Of course, that's no guarantee that Blair will resign. He could well hang on a good long while, his position growing steadily more uncomfortable and the Labour Party growing steadily more uneasy. Iain Duncan Smith is useless, so I don't think there's a serious danger of the Tories dislodging him in the next election. But sooner or later Blair will decide he's had enough, or Labour will decide it has had enough of him; Blair can leave now, and cite his conscience; or fight it out a few more years, and end tired and broken; or be forced out, and end in bitterness. If he stays, it will be all downhill for him.
Dr Kelly was used, callously and opportunistically. The parties involved must take responsibility, or these sad events will taint the political world indiscriminately.
(Note: I'm an American and I live in Seattle, so when I talk about anything to do with the UK, I reserve the right to get it completely wrong and talk out of my proverbial butt. You have been warned.)

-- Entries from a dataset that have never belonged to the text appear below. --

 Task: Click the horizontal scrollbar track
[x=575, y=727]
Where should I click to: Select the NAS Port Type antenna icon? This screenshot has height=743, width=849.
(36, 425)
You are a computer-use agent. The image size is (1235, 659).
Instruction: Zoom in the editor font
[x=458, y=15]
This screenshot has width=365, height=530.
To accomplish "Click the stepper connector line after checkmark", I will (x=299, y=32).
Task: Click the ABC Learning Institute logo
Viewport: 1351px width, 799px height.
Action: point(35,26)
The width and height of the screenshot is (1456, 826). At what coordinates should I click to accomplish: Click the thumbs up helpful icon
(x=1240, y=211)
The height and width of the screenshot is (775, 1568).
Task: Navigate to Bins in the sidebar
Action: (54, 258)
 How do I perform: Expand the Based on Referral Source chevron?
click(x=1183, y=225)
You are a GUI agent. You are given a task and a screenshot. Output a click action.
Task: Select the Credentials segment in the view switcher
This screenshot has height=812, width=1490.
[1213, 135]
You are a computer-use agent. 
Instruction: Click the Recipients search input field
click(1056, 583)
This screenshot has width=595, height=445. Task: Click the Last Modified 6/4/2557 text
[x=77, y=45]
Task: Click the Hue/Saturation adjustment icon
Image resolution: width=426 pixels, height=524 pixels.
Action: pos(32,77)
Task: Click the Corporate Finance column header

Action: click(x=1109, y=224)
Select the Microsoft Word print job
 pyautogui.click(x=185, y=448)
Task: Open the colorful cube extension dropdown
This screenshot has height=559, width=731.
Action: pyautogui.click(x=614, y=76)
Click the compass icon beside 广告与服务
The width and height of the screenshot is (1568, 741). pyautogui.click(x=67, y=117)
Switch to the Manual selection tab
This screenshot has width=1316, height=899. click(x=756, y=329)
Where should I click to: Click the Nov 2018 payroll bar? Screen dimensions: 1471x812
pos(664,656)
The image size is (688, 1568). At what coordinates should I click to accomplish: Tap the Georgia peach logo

UPDATE: The Toronto Star follows the lead of the UK press; the article's worth inspecting for the photograph of the front pages of dead-tree UK newspapers. The Mirror and the Daily Mail are particularly heavy-handed: 'Spun to Death' and 'Proud of Yourselves?' respectively, with Blair, Hoon and Campbell (I think) below the second.
Blair will not be effective or popular for the rest of his tenure, however long he decides to stay. The media will undermine him at every turn.